> **PROMPT**
What you copy should be the lines from the one with "Image resolution: width=913" through the end of the entries, word for word. Omit the pictures.

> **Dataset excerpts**

────────────────

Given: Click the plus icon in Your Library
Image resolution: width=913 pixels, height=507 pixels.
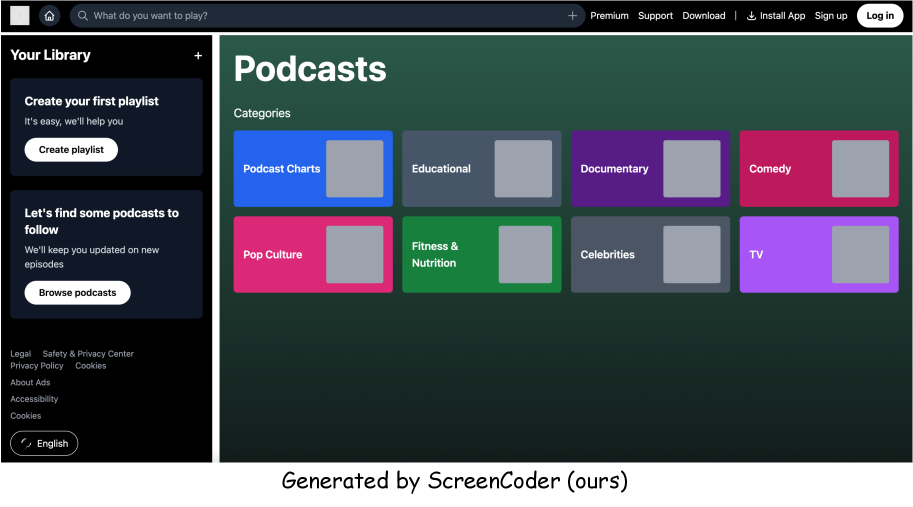Looking at the screenshot, I should click(x=198, y=56).
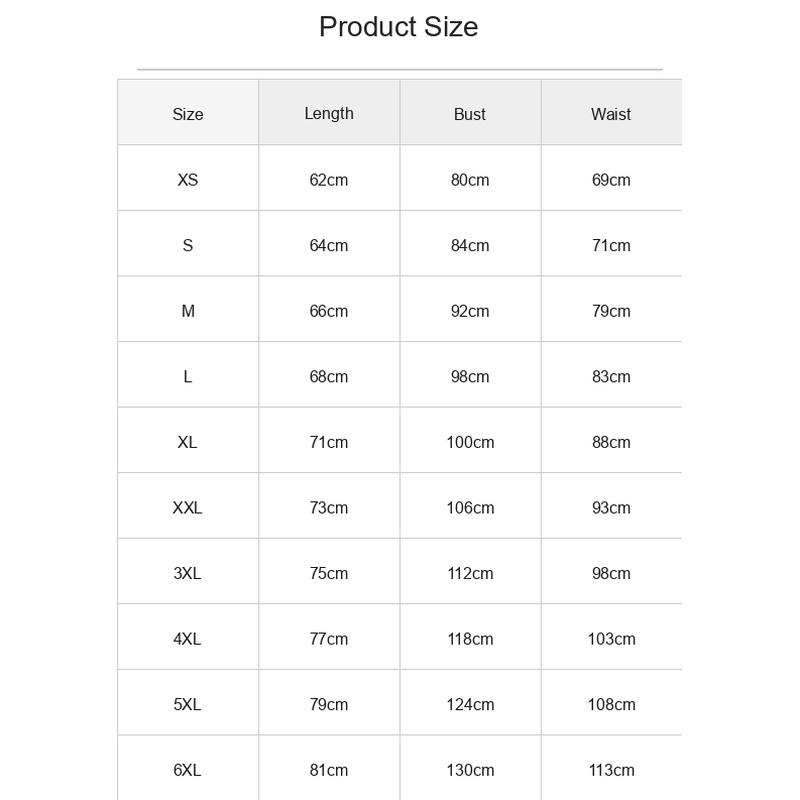Image resolution: width=800 pixels, height=800 pixels.
Task: Click the 100cm bust cell
Action: click(x=470, y=442)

────────────────

> **SOLUTION BELOW**
Image resolution: width=913 pixels, height=507 pixels.
Looking at the screenshot, I should click(x=198, y=56).
Image resolution: width=800 pixels, height=800 pixels.
Task: Click the 100cm bust cell
Action: click(x=470, y=442)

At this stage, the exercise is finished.